* [Goal]: Convert every line of the records below into a Markdown table with two columns, Row and Line, numbering the rows in order and omitting blank lines.

Word and element location records:
------------------------------------------------

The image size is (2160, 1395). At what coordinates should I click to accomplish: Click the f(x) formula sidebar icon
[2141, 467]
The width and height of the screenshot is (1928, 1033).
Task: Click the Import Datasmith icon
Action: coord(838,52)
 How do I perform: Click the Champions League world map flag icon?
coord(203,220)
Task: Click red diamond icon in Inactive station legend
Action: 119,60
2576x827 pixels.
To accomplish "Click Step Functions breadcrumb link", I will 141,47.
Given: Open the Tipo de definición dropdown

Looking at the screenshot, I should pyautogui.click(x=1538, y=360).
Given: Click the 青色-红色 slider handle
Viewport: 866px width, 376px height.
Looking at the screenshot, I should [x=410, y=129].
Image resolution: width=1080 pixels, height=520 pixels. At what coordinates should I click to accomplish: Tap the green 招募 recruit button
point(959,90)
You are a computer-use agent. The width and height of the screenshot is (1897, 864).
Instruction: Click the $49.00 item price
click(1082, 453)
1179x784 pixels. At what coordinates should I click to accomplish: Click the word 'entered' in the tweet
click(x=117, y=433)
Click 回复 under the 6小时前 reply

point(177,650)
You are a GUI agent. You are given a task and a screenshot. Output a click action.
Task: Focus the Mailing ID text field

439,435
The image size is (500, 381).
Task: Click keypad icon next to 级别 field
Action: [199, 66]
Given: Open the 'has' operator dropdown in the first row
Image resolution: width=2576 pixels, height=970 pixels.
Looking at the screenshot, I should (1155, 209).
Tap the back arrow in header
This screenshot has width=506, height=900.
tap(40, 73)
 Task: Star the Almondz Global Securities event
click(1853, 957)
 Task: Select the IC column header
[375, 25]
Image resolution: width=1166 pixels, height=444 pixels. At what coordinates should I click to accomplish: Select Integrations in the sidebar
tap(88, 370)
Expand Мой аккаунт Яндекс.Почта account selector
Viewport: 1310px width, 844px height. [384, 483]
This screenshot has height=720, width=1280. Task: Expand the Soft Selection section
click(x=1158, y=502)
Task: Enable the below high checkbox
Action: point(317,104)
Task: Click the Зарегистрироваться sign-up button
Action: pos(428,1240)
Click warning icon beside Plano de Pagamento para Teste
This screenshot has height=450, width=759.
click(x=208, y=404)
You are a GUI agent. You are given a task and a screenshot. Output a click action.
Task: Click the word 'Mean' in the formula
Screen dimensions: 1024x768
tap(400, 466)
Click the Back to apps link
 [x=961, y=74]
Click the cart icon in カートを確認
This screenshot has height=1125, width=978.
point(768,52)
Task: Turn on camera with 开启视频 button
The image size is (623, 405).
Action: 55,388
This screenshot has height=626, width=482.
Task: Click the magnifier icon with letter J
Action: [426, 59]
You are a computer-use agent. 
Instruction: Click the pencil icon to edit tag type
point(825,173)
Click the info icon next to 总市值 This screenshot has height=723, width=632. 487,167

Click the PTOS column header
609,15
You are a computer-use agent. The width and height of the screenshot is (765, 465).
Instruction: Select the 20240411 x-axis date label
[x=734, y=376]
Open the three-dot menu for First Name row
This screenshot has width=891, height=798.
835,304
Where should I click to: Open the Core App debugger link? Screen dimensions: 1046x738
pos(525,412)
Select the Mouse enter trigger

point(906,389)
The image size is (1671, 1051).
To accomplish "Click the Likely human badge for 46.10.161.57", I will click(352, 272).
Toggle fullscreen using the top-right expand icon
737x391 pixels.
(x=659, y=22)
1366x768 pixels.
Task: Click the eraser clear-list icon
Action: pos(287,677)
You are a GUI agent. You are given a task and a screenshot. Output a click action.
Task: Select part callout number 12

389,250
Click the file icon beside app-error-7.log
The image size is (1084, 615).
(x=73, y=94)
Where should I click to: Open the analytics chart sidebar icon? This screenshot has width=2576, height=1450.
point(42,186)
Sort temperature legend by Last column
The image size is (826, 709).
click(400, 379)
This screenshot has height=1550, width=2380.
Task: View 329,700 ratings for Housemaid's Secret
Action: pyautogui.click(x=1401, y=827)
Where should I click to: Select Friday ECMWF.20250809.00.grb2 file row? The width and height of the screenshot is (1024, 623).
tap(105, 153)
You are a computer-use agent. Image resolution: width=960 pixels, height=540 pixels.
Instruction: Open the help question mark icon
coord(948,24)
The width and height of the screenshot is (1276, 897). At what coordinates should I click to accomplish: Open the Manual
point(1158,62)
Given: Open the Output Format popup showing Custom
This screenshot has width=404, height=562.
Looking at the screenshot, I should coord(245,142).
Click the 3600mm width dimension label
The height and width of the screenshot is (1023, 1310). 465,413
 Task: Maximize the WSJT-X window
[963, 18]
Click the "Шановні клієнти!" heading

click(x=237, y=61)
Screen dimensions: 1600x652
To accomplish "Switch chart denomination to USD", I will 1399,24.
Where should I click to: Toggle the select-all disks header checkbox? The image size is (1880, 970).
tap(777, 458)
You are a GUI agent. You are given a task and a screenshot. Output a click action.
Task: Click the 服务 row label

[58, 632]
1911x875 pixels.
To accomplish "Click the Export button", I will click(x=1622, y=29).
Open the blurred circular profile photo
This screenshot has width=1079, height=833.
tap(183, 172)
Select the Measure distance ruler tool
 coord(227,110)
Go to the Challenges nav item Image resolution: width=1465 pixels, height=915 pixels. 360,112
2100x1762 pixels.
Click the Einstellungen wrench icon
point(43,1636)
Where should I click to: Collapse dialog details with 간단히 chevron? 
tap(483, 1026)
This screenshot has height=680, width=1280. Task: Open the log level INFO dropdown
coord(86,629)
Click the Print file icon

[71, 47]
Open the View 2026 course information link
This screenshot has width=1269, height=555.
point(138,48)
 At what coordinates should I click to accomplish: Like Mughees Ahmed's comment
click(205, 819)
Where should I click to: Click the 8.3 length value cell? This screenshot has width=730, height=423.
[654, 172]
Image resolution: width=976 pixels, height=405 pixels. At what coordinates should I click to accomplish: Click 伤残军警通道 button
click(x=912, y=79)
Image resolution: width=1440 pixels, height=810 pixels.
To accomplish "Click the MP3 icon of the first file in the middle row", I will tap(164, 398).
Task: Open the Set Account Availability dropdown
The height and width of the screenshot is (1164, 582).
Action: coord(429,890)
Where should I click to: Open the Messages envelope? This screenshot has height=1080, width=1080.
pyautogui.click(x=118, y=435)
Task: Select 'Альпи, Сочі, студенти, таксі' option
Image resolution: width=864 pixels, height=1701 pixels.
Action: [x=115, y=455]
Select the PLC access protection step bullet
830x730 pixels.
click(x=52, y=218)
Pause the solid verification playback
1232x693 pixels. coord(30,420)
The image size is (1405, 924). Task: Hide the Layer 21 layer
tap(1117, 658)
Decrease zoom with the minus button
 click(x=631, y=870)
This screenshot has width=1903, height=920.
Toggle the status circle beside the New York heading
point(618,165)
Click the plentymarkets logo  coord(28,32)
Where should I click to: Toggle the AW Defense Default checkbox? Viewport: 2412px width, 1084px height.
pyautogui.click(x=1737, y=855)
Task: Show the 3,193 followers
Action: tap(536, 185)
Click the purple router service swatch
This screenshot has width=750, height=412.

------------------------------------------------

* [Response to this exercise]:
| Row | Line |
|---|---|
| 1 | The image size is (2160, 1395). At what coordinates should I click to accomplish: Click the f(x) formula sidebar icon |
| 2 | [2141, 467] |
| 3 | The width and height of the screenshot is (1928, 1033). |
| 4 | Task: Click the Import Datasmith icon |
| 5 | Action: coord(838,52) |
| 6 |  How do I perform: Click the Champions League world map flag icon? |
| 7 | coord(203,220) |
| 8 | Task: Click red diamond icon in Inactive station legend |
| 9 | Action: 119,60 |
| 10 | 2576x827 pixels. |
| 11 | To accomplish "Click Step Functions breadcrumb link", I will 141,47. |
| 12 | Given: Open the Tipo de definición dropdown |
| 13 | Looking at the screenshot, I should pyautogui.click(x=1538, y=360). |
| 14 | Given: Click the 青色-红色 slider handle |
| 15 | Viewport: 866px width, 376px height. |
| 16 | Looking at the screenshot, I should [x=410, y=129]. |
| 17 | Image resolution: width=1080 pixels, height=520 pixels. At what coordinates should I click to accomplish: Tap the green 招募 recruit button |
| 18 | point(959,90) |
| 19 | You are a computer-use agent. The width and height of the screenshot is (1897, 864). |
| 20 | Instruction: Click the $49.00 item price |
| 21 | click(1082, 453) |
| 22 | 1179x784 pixels. At what coordinates should I click to accomplish: Click the word 'entered' in the tweet |
| 23 | click(x=117, y=433) |
| 24 | Click 回复 under the 6小时前 reply |
| 25 | point(177,650) |
| 26 | You are a GUI agent. You are given a task and a screenshot. Output a click action. |
| 27 | Task: Focus the Mailing ID text field |
| 28 | 439,435 |
| 29 | The image size is (500, 381). |
| 30 | Task: Click keypad icon next to 级别 field |
| 31 | Action: [199, 66] |
| 32 | Given: Open the 'has' operator dropdown in the first row |
| 33 | Image resolution: width=2576 pixels, height=970 pixels. |
| 34 | Looking at the screenshot, I should (1155, 209). |
| 35 | Tap the back arrow in header |
| 36 | This screenshot has width=506, height=900. |
| 37 | tap(40, 73) |
| 38 |  Task: Star the Almondz Global Securities event |
| 39 | click(1853, 957) |
| 40 |  Task: Select the IC column header |
| 41 | [375, 25] |
| 42 | Image resolution: width=1166 pixels, height=444 pixels. At what coordinates should I click to accomplish: Select Integrations in the sidebar |
| 43 | tap(88, 370) |
| 44 | Expand Мой аккаунт Яндекс.Почта account selector |
| 45 | Viewport: 1310px width, 844px height. [384, 483] |
| 46 | This screenshot has height=720, width=1280. Task: Expand the Soft Selection section |
| 47 | click(x=1158, y=502) |
| 48 | Task: Enable the below high checkbox |
| 49 | Action: point(317,104) |
| 50 | Task: Click the Зарегистрироваться sign-up button |
| 51 | Action: pos(428,1240) |
| 52 | Click warning icon beside Plano de Pagamento para Teste |
| 53 | This screenshot has height=450, width=759. |
| 54 | click(x=208, y=404) |
| 55 | You are a GUI agent. You are given a task and a screenshot. Output a click action. |
| 56 | Task: Click the word 'Mean' in the formula |
| 57 | Screen dimensions: 1024x768 |
| 58 | tap(400, 466) |
| 59 | Click the Back to apps link |
| 60 |  [x=961, y=74] |
| 61 | Click the cart icon in カートを確認 |
| 62 | This screenshot has height=1125, width=978. |
| 63 | point(768,52) |
| 64 | Task: Turn on camera with 开启视频 button |
| 65 | The image size is (623, 405). |
| 66 | Action: 55,388 |
| 67 | This screenshot has height=626, width=482. |
| 68 | Task: Click the magnifier icon with letter J |
| 69 | Action: [426, 59] |
| 70 | You are a computer-use agent.  |
| 71 | Instruction: Click the pencil icon to edit tag type |
| 72 | point(825,173) |
| 73 | Click the info icon next to 总市值 This screenshot has height=723, width=632. 487,167 |
| 74 | Click the PTOS column header |
| 75 | 609,15 |
| 76 | You are a computer-use agent. The width and height of the screenshot is (765, 465). |
| 77 | Instruction: Select the 20240411 x-axis date label |
| 78 | [x=734, y=376] |
| 79 | Open the three-dot menu for First Name row |
| 80 | This screenshot has width=891, height=798. |
| 81 | 835,304 |
| 82 | Where should I click to: Open the Core App debugger link? Screen dimensions: 1046x738 |
| 83 | pos(525,412) |
| 84 | Select the Mouse enter trigger |
| 85 | point(906,389) |
| 86 | The image size is (1671, 1051). |
| 87 | To accomplish "Click the Likely human badge for 46.10.161.57", I will click(352, 272). |
| 88 | Toggle fullscreen using the top-right expand icon |
| 89 | 737x391 pixels. |
| 90 | (x=659, y=22) |
| 91 | 1366x768 pixels. |
| 92 | Task: Click the eraser clear-list icon |
| 93 | Action: pos(287,677) |
| 94 | You are a GUI agent. You are given a task and a screenshot. Output a click action. |
| 95 | Task: Select part callout number 12 |
| 96 | 389,250 |
| 97 | Click the file icon beside app-error-7.log |
| 98 | The image size is (1084, 615). |
| 99 | (x=73, y=94) |
| 100 | Where should I click to: Open the analytics chart sidebar icon? This screenshot has width=2576, height=1450. |
| 101 | point(42,186) |
| 102 | Sort temperature legend by Last column |
| 103 | The image size is (826, 709). |
| 104 | click(400, 379) |
| 105 | This screenshot has height=1550, width=2380. |
| 106 | Task: View 329,700 ratings for Housemaid's Secret |
| 107 | Action: pyautogui.click(x=1401, y=827) |
| 108 | Where should I click to: Select Friday ECMWF.20250809.00.grb2 file row? The width and height of the screenshot is (1024, 623). |
| 109 | tap(105, 153) |
| 110 | You are a computer-use agent. Image resolution: width=960 pixels, height=540 pixels. |
| 111 | Instruction: Open the help question mark icon |
| 112 | coord(948,24) |
| 113 | The width and height of the screenshot is (1276, 897). At what coordinates should I click to accomplish: Open the Manual |
| 114 | point(1158,62) |
| 115 | Given: Open the Output Format popup showing Custom |
| 116 | This screenshot has width=404, height=562. |
| 117 | Looking at the screenshot, I should coord(245,142). |
| 118 | Click the 3600mm width dimension label |
| 119 | The height and width of the screenshot is (1023, 1310). 465,413 |
| 120 |  Task: Maximize the WSJT-X window |
| 121 | [963, 18] |
| 122 | Click the "Шановні клієнти!" heading |
| 123 | click(x=237, y=61) |
| 124 | Screen dimensions: 1600x652 |
| 125 | To accomplish "Switch chart denomination to USD", I will 1399,24. |
| 126 | Where should I click to: Toggle the select-all disks header checkbox? The image size is (1880, 970). |
| 127 | tap(777, 458) |
| 128 | You are a GUI agent. You are given a task and a screenshot. Output a click action. |
| 129 | Task: Click the 服务 row label |
| 130 | [58, 632] |
| 131 | 1911x875 pixels. |
| 132 | To accomplish "Click the Export button", I will click(x=1622, y=29). |
| 133 | Open the blurred circular profile photo |
| 134 | This screenshot has width=1079, height=833. |
| 135 | tap(183, 172) |
| 136 | Select the Measure distance ruler tool |
| 137 |  coord(227,110) |
| 138 | Go to the Challenges nav item Image resolution: width=1465 pixels, height=915 pixels. 360,112 |
| 139 | 2100x1762 pixels. |
| 140 | Click the Einstellungen wrench icon |
| 141 | point(43,1636) |
| 142 | Where should I click to: Collapse dialog details with 간단히 chevron?  |
| 143 | tap(483, 1026) |
| 144 | This screenshot has height=680, width=1280. Task: Open the log level INFO dropdown |
| 145 | coord(86,629) |
| 146 | Click the Print file icon |
| 147 | [71, 47] |
| 148 | Open the View 2026 course information link |
| 149 | This screenshot has width=1269, height=555. |
| 150 | point(138,48) |
| 151 |  At what coordinates should I click to accomplish: Like Mughees Ahmed's comment |
| 152 | click(205, 819) |
| 153 | Where should I click to: Click the 8.3 length value cell? This screenshot has width=730, height=423. |
| 154 | [654, 172] |
| 155 | Image resolution: width=976 pixels, height=405 pixels. At what coordinates should I click to accomplish: Click 伤残军警通道 button |
| 156 | click(x=912, y=79) |
| 157 | Image resolution: width=1440 pixels, height=810 pixels. |
| 158 | To accomplish "Click the MP3 icon of the first file in the middle row", I will tap(164, 398). |
| 159 | Task: Open the Set Account Availability dropdown |
| 160 | The height and width of the screenshot is (1164, 582). |
| 161 | Action: coord(429,890) |
| 162 | Where should I click to: Open the Messages envelope? This screenshot has height=1080, width=1080. |
| 163 | pyautogui.click(x=118, y=435) |
| 164 | Task: Select 'Альпи, Сочі, студенти, таксі' option |
| 165 | Image resolution: width=864 pixels, height=1701 pixels. |
| 166 | Action: [x=115, y=455] |
| 167 | Select the PLC access protection step bullet |
| 168 | 830x730 pixels. |
| 169 | click(x=52, y=218) |
| 170 | Pause the solid verification playback |
| 171 | 1232x693 pixels. coord(30,420) |
| 172 | The image size is (1405, 924). Task: Hide the Layer 21 layer |
| 173 | tap(1117, 658) |
| 174 | Decrease zoom with the minus button |
| 175 |  click(x=631, y=870) |
| 176 | This screenshot has width=1903, height=920. |
| 177 | Toggle the status circle beside the New York heading |
| 178 | point(618,165) |
| 179 | Click the plentymarkets logo  coord(28,32) |
| 180 | Where should I click to: Toggle the AW Defense Default checkbox? Viewport: 2412px width, 1084px height. |
| 181 | pyautogui.click(x=1737, y=855) |
| 182 | Task: Show the 3,193 followers |
| 183 | Action: tap(536, 185) |
| 184 | Click the purple router service swatch |
| 185 | This screenshot has width=750, height=412. |